### [What the task asks]
Count the lines in the rows below that contain the string "height", treating uppercase and lowercase as different. Give only the number.

++++++++++++++++++++

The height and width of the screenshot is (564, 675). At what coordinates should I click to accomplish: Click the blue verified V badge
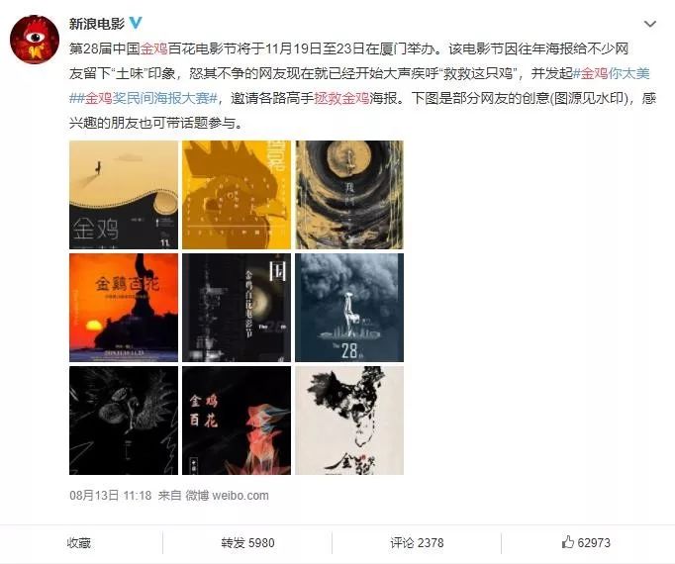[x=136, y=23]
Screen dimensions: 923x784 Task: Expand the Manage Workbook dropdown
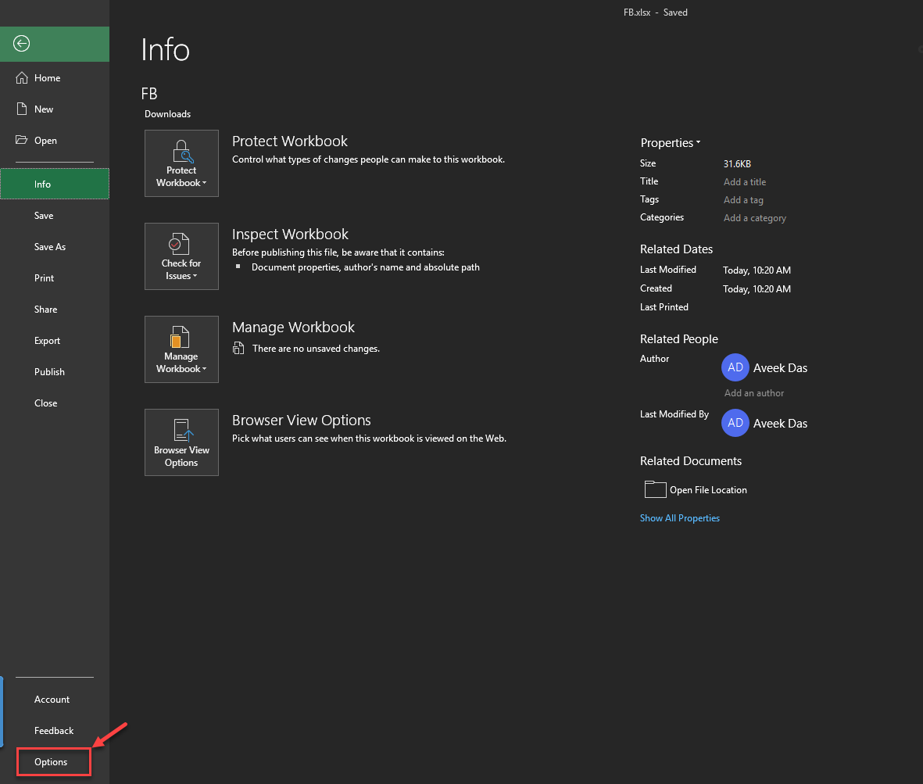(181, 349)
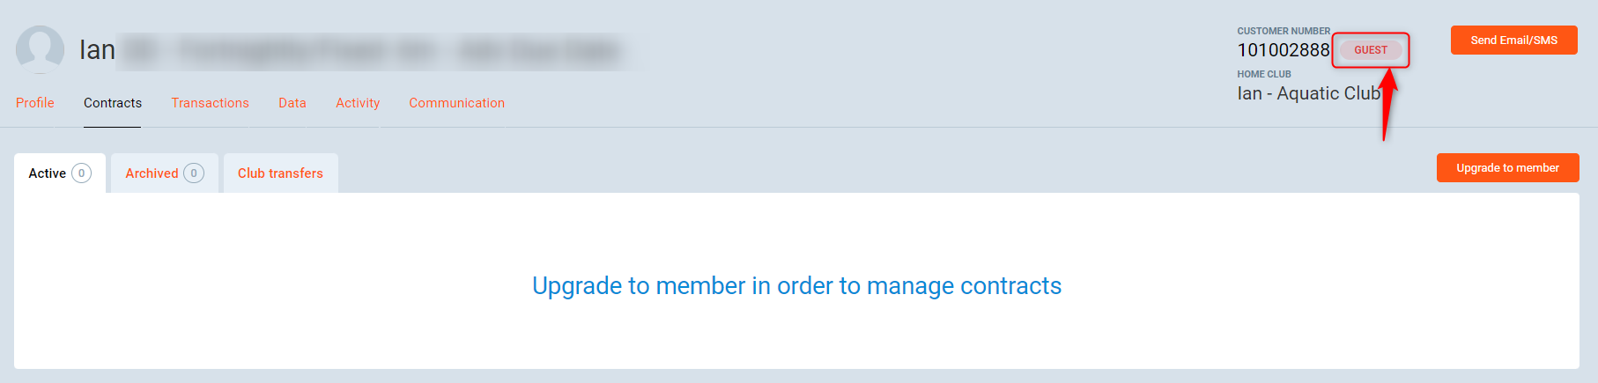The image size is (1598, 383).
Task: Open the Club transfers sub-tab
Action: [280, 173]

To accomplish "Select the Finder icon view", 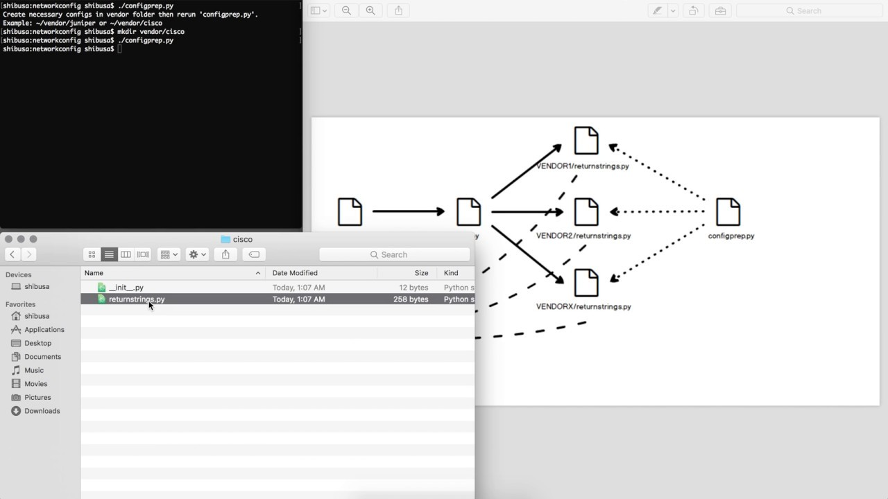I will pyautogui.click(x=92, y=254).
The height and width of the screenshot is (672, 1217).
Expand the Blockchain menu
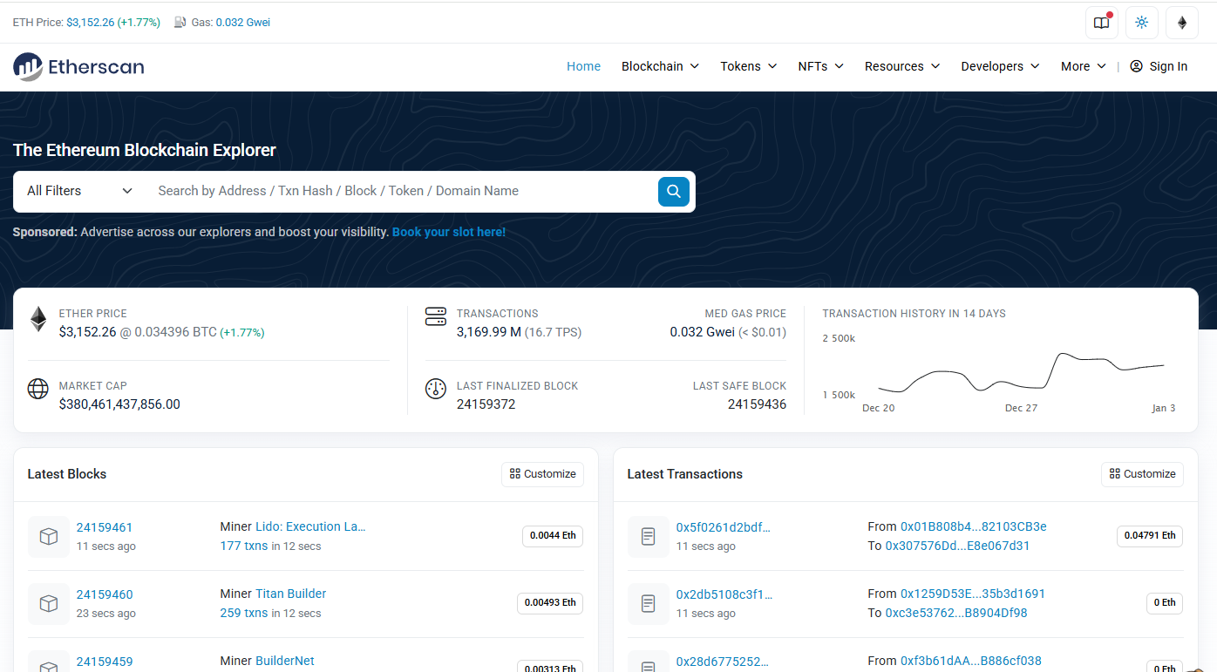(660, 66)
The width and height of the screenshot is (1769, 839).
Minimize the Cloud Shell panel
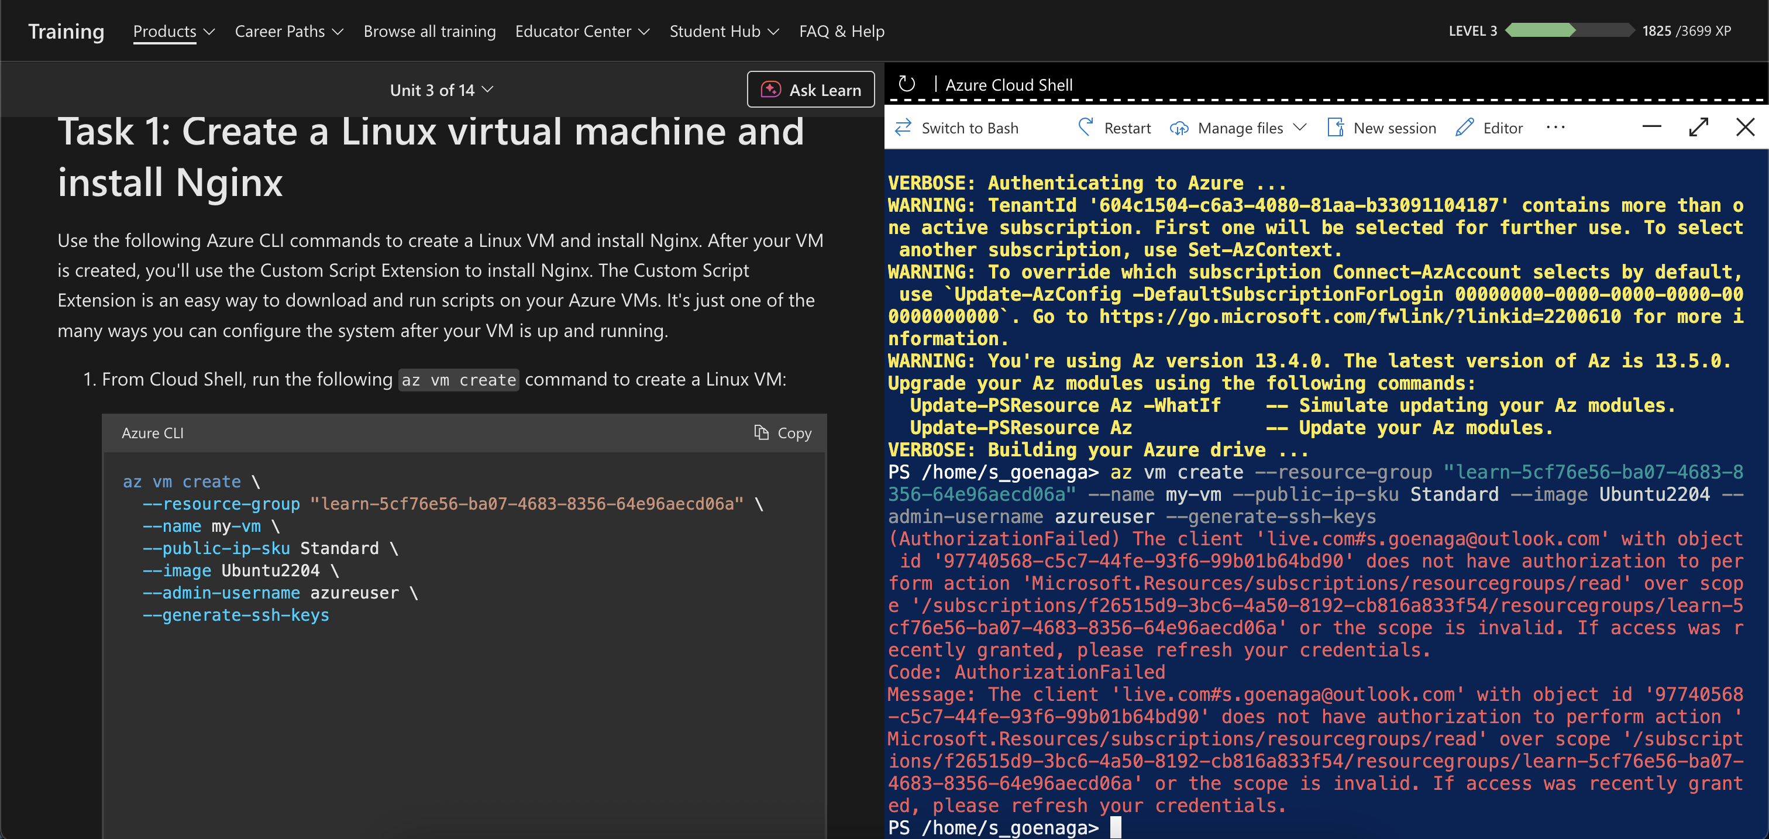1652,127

++++++++++++++++++++

### [Result]
3